Flashback s'inscrit, aux côtés de Another World, dans une volonté de transformer l'industrie videoludique à une époque où les variétés de genre de jeux sont encore minimes et ce, malgré les capacités graphiques très poussées qu'offrent les consoles vers 92.
Mais en 91, Another World repense entièrement la façon de jouer à un jeu, et Flashback lui emboîte le pas un an après, devenant une des références majeures de l'ère 16-bits. Outre les graphismes qui, pour l'époque, sont incroyables, c'est avant tout dans sa narration et son gameplay que les deux titans font passer un bond de géant à tout un secteur encore galvanisés aux beat them all, plateformer et RPG. En portant l'histoire à un niveau bien plus conséquent, proche du modèle triple A de notre époque, Flashback illustre un modèle de déplacement du personnage devenu iconique, que d'autres jeux comme Prince Of Persia avait déjà initié. On ressent ici toute la pesanteur du protagoniste dans chacun de ses mouvements, dans ses sauts calculés, dans sa façon de dégainer son arme... Et pourtant, il s'en dégage un dynamisme impressionnant pour l'époque, d'une fluidité tout simplement sans pareil.
Au travers d'un scénario influencé par les plus grands films de SF, notamment Total Recall, cette quête de souvenirs cherche à être parfois contemplative, et le jeu se veut extrêmement lent dans son exécution, dans un total contre-pied des jeux Arcade.

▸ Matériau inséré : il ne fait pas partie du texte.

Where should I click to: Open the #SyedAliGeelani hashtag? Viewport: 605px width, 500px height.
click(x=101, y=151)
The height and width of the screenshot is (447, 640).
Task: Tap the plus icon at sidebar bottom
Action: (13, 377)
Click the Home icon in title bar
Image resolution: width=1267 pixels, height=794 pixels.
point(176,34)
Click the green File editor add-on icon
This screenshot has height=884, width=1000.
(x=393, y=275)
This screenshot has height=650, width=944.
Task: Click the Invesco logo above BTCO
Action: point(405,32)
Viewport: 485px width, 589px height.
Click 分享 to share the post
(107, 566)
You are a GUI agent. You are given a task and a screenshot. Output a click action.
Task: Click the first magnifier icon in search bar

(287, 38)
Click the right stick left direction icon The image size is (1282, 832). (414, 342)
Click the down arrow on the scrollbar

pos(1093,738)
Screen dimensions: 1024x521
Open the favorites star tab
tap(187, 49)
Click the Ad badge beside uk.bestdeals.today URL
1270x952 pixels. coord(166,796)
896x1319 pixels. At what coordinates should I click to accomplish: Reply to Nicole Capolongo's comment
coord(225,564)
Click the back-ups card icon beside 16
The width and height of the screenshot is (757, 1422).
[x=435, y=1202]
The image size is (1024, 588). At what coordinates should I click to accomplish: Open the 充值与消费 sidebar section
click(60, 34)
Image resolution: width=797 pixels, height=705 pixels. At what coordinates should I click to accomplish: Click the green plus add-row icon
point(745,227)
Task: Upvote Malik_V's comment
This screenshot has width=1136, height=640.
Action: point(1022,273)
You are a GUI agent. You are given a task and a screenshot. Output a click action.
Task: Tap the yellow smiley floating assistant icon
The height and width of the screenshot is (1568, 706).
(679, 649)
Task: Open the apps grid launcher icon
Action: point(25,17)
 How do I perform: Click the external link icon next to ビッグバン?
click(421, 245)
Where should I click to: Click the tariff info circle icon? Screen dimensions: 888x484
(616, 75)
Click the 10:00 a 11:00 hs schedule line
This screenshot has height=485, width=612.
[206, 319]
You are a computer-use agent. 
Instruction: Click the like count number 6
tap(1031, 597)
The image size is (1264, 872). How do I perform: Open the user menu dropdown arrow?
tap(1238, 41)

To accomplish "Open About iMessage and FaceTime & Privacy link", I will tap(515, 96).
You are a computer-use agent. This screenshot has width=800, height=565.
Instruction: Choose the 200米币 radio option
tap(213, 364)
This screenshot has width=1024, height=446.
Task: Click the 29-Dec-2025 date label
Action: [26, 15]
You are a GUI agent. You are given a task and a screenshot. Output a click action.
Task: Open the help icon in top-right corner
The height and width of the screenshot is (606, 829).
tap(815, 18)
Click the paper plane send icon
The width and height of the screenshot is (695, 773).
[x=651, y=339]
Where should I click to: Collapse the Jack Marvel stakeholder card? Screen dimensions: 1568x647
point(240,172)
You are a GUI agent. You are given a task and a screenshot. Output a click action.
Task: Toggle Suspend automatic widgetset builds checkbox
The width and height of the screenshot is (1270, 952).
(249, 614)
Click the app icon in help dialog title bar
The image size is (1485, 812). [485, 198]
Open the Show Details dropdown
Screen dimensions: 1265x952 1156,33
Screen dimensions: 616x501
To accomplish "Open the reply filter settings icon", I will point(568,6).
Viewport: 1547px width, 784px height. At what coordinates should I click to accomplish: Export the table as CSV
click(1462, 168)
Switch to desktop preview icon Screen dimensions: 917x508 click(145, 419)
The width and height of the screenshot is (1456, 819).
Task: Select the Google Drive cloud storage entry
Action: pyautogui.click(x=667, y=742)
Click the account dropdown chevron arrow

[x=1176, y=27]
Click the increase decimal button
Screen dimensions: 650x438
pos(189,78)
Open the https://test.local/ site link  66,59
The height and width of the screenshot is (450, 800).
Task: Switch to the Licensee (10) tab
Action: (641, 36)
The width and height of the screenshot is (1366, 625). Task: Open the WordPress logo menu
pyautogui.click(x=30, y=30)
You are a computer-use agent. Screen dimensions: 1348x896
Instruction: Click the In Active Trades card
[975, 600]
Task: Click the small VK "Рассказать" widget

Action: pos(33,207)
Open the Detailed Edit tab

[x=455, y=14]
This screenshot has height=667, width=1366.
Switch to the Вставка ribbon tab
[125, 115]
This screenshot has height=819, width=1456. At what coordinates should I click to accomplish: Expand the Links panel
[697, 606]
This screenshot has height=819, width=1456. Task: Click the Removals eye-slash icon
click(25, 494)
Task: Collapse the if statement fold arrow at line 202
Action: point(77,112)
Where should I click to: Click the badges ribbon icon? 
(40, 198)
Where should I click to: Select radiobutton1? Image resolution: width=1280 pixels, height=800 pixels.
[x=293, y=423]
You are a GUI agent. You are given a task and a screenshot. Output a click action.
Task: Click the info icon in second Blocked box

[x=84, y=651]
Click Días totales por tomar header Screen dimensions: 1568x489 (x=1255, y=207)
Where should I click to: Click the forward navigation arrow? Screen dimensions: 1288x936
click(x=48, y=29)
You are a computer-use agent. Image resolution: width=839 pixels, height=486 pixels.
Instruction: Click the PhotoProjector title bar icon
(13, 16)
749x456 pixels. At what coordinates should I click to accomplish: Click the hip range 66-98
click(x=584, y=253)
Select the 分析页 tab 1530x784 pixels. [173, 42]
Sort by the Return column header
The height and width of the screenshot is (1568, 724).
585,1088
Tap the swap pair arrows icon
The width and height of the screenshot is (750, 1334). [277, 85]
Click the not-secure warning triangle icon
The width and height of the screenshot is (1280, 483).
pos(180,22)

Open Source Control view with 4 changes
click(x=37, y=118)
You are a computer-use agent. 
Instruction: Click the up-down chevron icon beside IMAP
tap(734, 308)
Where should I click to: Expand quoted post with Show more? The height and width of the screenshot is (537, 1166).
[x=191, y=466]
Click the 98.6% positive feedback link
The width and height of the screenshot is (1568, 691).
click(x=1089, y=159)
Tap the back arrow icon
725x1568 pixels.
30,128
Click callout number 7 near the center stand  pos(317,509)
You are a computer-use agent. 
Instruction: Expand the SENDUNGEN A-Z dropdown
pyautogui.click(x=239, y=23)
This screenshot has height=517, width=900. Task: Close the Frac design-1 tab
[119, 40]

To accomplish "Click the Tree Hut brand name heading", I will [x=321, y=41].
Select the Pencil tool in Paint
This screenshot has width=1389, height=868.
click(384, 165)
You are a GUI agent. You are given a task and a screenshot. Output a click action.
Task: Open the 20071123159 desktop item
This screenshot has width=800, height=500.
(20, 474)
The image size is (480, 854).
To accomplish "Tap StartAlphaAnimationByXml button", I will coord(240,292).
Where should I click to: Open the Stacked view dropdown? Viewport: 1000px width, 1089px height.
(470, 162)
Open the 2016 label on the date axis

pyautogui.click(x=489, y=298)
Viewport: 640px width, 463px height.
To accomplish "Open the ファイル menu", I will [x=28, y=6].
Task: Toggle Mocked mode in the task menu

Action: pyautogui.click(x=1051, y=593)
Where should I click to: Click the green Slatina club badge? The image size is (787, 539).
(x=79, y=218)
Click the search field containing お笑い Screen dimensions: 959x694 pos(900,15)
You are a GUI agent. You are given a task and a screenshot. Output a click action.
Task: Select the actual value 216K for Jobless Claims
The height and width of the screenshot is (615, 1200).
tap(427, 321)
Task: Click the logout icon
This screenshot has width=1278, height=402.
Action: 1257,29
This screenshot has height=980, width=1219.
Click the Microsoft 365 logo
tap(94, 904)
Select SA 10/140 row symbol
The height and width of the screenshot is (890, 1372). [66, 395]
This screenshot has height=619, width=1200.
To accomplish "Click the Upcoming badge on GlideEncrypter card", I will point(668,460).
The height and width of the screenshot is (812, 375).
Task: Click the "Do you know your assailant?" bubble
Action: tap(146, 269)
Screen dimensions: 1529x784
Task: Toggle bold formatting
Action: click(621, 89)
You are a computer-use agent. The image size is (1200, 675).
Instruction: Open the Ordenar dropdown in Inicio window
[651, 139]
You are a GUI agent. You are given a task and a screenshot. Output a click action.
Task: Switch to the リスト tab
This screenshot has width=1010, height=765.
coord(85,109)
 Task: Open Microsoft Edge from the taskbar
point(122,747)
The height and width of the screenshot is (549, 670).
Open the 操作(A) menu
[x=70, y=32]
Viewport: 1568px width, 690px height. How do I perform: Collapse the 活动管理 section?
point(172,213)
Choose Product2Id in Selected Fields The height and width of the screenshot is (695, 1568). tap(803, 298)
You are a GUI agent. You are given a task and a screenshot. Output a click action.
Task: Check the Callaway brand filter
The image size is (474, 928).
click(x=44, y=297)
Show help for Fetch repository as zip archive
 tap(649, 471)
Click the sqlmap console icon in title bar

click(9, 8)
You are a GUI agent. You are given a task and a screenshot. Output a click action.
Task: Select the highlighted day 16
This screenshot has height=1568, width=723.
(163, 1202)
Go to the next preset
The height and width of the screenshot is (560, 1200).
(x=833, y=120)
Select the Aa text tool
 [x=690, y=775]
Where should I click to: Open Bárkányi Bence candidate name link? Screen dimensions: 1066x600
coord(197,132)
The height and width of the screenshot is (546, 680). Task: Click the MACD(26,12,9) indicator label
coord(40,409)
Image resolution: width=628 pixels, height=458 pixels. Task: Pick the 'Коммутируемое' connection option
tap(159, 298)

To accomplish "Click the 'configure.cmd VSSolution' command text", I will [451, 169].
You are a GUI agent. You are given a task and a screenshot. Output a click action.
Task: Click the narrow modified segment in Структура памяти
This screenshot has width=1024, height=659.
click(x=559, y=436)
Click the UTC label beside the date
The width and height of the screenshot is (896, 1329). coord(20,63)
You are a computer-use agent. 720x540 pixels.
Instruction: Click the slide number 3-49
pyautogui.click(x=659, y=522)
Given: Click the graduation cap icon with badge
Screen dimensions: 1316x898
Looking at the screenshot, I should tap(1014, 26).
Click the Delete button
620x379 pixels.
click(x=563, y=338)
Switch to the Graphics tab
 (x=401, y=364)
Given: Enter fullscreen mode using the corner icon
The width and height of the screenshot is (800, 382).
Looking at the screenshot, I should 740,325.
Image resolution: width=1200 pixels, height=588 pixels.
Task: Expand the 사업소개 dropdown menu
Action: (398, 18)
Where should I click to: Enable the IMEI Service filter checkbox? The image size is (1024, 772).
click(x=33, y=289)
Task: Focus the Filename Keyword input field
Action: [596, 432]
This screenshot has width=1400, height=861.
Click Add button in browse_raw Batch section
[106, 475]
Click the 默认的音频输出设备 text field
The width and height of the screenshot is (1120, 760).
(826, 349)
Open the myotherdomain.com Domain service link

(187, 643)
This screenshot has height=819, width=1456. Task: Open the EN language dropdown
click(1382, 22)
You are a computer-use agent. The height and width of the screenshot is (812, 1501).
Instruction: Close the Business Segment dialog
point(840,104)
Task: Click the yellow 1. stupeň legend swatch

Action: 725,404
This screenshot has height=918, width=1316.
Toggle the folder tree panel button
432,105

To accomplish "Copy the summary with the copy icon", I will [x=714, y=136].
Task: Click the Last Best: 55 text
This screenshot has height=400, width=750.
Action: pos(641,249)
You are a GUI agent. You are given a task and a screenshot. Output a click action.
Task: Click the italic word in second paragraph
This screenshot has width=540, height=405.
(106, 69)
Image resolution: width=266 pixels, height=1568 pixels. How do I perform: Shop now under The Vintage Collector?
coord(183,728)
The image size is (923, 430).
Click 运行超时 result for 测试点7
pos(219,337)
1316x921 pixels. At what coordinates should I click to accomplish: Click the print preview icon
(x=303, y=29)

Techniquement exceptionnel pour l'époque, avec un scénario prestigieux et de grandes ambitions, Flashback est un des monuments de l'histoire du jeu vidéo, et s'il peut paraître avoir vieilli, il reste pourtant un immanquable, une référence culte, un indetrônable d'une époque et l'amorce de toute une autre, que ce soit dans ses déplacements calculés rappelant un Tomb Raider, que dans son scénario triple A.